▶ [Kutipan Dokumen]

Inilah hari- hari terakhir di sini. Sangat berkesan.
Program
pariwisata sebagai salah satu prime mover
dalam memajukan sektor ekonomi NTT, menuju NTT sejahtera adalah program brilian
Gubernur Viktor dan Wakilnya Yosef. NTT dalam skema-peta besar memiliki banyak
destinasi dengan beragam keunikannya. Ada alam yang indah memukau dan membuat
orang tetap betah di sana.
Saya
telah mengunjungi banyak tempat di sini. Satu pulau, dua kebun binatang, dua
puncak gunung dengan kebun anggur dan bangunan unik, dua museum, pesisir pantai
yang indah dan masih banyak lagi yang tidak bisa sebut satu per satu, termasuk
mengenal secara dekat suku Aboriginal.
Gold Coast |
Dalam
sebuah lembaran tugas yang diberikan kampus (Griffith University), sebelum
mengunjungi setiap destinasi, ada pertanyaan yang mengajurkan kita untuk
berekspektasi. Tentu di sebuah tempat baru, berekspektasi dan membayangkan hal
baru, itu sesuatu. Namun, benar bahwa apa yang dipikirkan acapkali tidak sesuai
dengan apa yang dilihat. Destinasi atau spot wisata hanyalah tempat, dengan
apapun keunikannya, dia tetaplah tempat. Nilai jual alami barangkali adalah hal
kedua setelah informasi, mitos dan sejarahnya.
Pengalaman berarti yang mungkin akan saya bawa dalam benak adalah bagaimana pariwisata sebagai usaha membangun pasar yang jualannya itu informasi. Informasi memiliki sisi penting dalam mengembangkan satu destinasi. Akses informasi yang dekat dan mudah diperoleh tentang sesuatu tempat wisata sangat penting dalam membentuk persepsi pengunjung.
Mahasiswa Griffith University asal NTT. Suatu hari, seusai kuliah. |
Di
NTT, apa yang perlu dibangun? Apakah informasi tentang tempat wisata sudah
dapat diakses secara baik? Sudah cukup mencakup pasar ataukah hanya
sekedar-sekedarnya saja, sebagai pekerjaan untuk diselesaikan sebagai program?
Di
sini, ketika kita mengunjungi suatu tempat, orang-orang tua dengan usia 50
tahunan mengabdikan diri sebagai volunteer
untuk membagi informasi. Ada membagikan pamflet, yang lainnya menjadi guid, yang lain lagi melambaikan tangan
di setiap pintu masuk-keluar. Mereka senantiasa siap menjawab pertanyaan setiap
pengunjung. Menarik bukan? Sangat!

▶ [Data yang Disediakan]

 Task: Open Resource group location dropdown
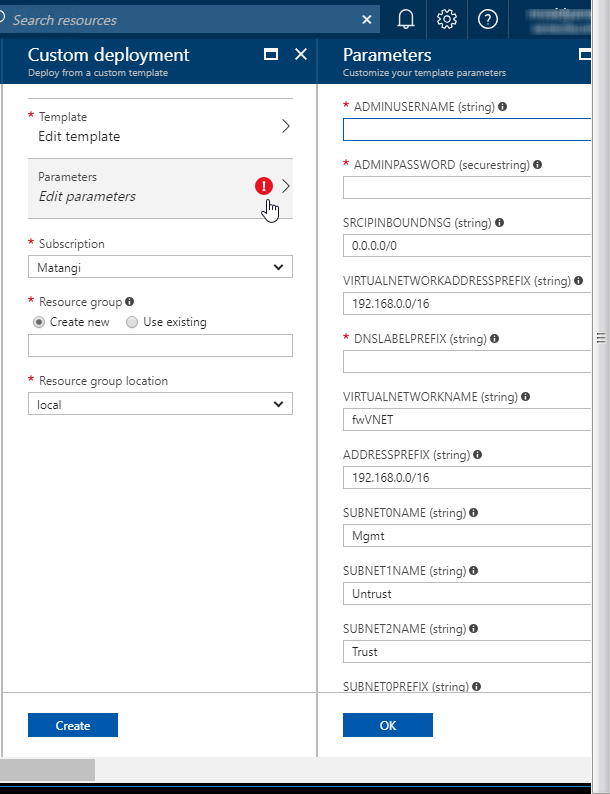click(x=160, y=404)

* * *

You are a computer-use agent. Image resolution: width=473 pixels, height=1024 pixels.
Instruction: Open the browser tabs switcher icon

▶ [Tugas Latihan]
a. Jawablah pertanyaan berikut berdasarkan kutipan tentang pariwisata di atas.
(i) Program pariwisata sebagai salah satu prime mover disebut sebagai program brilian siapa?
(ii) Lembaran tugas yang dibahas dalam kutipan diberikan oleh kampus mana?
(iii) Berapa usia orang-orang tua yang mengabdikan diri sebagai volunteer?
b. Teruskan kutipan tentang pariwisata di atas mulai dari setelah kalimat terakhirnya.

▶ [Kunci Jawaban]
a.
(i) Gubernur Viktor dan Wakilnya Yosef.
(ii) Griffith University.
(iii) 50 tahunan.

b.
Informasi adalah barang jualan. Keindahan atau keunikan mestinya dilengkapi informasi sehingga kesan yang dibangun tidak hanya melingkup tempat, melainkan mitos dan sejarahnya ikut didalaminya.
Saya bersama seorang volunteer |
Ada hal
lain yang saya lihat, bahwa dalam pengembangannya, sebuah tempat pariwisata
mestinya melihat privasi dan kebebasan sebagai tujuan utama orang berkunjung ke
tempat itu. Bali adalah tempat populer di dunia. Ketika menyebut Indonesia,
tebakan pertama untuk sebuah pertanyaan tentang Indonesia adalah Bali. Mengapa
Bali?
Bali
adalah rumah bagi semua orang. Peradaban yang dibangun, kuat berdiri di atas
fondasi yang baik. Manusia dan kebudayaan Bali tetap hidup meskipun culturshock telah menghacurkan generasi
muda di sana. Jika dibuat perbandingan, maka pantai-pantai di NTT, bahkan komodo dragon yang ada di NTT, merupakan
aset pariwisata luar biasa ketimbang Bali. Namun yang berbeda adalah manusia
dan kebudayaannya.
Bali telah menjadi welcome bagi semua orang dan melihat kebabasan juga privasi adalah tujuan orang menikmati sebuah perjalanan. Mereka adalah tuan rumah yang membuat tamunya tidak menjadi asing di sana.
Apakah
suatu hari, NTT ingin seperti Bali? Jika kita ingin, maka janganlah kita
menjadikan orang lain begitu asing. Bicara bahasa Inggris seperti kebayanyakan
orang berbicara.
Catatan
ini saya usaikan. Perjalanan hampir sampai.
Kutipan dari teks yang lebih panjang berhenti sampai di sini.